There is also something of a design disconnect between the character types. Several of the Zombie Apocalypse O.C.C.s clearly state that what a character did prior to the rise of the dead no longer matters, whereas the Survivor O.C.C. only concerns itself with the skills gained prior to the apocalypse. Which begs the question, to become one of the Zombie Apocalypse O.C.C.s, does a character have to suffer from memory loss?
In terms of support Dead Reign provides a big list of equipment, one hundred encounters, and one hundred things that could be found on a corpse. The encounters do suffer from repetition, but they are nevertheless useful. Before it dives into its extensive equipment list, Dead Reign gives reasonable advice on useful resources, including the use of the telephone directory and maps as well as vehicles and various places in towns and cities.
In terms of background though, Dead Reign is unfocused and underwhelming. It begins by suggesting various reasons behind the rise of the undead -- through biological means, the Wrath of God, and dark magic. In the aftermath of the risen dead, American society (Dead Reign only deals with the USA and even then barely) has collapsed and left the survivors coping in the best way that they can. One group that has survived the Zombie Apocalypse are the Reapers, a biker gang that fought its way into Chicago, earning the reapers both notoriety and respect, although not enough for such a well known event as the “Battle of Chicago” to be mentioned until page 75. Since then the Reapers have been using printing presses to publish and distribute the “Reapers Survival Guide,” a survival handbook and guide to destroying zombies. Extensive excerpts from this Reapers Survival Guide are interspersed between the rules, including advice on fighting zombies, (and repetitively so), choosing the right equipment, and so on. The problem is that this is more advice than it is setting or background material, and coupled with a lack of GM advice, and Dead Reign is all so underwhelming…
Physically, Dead Reign is neat and tidy, inside the artwork is mostly cartoonish in style, though some of it is moody and effective. The cover though, is very good.
Lastly in his afterword, Kevin Siembieda decries he fact that some people’s response to zombies would be to claim that everything has already been done with them. Well Mr. Siembieda might disagree with them, but they are in fact correct. Everything has been done with zombies before, and whilst the publisher might deny this, the fact is that Dead Reign offers nothing either new, or beyond that anything that might attract the fan of zombie gaming is proof of that.

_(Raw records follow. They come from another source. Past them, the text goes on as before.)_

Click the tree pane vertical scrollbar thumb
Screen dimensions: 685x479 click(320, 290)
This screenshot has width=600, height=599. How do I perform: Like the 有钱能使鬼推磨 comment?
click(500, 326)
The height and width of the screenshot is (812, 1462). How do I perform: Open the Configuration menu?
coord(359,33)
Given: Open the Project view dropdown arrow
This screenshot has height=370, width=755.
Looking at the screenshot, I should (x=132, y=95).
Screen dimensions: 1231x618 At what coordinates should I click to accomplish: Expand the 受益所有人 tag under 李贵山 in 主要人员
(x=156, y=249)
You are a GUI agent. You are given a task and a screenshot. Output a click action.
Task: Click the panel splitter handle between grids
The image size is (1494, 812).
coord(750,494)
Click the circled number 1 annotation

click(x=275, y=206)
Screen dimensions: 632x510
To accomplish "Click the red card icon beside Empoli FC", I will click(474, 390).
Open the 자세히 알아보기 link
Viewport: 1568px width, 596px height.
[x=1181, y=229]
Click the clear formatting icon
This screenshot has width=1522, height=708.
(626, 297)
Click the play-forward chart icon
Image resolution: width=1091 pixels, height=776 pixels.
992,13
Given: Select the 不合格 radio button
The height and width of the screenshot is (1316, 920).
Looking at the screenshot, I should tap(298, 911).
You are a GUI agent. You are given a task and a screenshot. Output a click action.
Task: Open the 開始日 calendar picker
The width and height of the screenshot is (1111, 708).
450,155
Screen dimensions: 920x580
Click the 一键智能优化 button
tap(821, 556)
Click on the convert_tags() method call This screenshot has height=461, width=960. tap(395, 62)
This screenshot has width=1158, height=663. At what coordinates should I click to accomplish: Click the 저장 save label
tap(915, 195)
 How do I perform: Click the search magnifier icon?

Were Dead Reign to come with some kind of background and some kind of advice for the GM then it might have been different, but what Dead Reign offers – as written – is the cartoonish slaughter of the undead and no more.
And that cartoonish nature is why I keep coming back to titles by Palladium Books. Not because I want to be playing in that style, but because I want to discover that the latest title is a sign that Palladium Books has grown up. Unfortunately, Dead Reign is not just cartoonish, but immature, and a sign that whilst I might have grown up, Palladium Books and its books have not.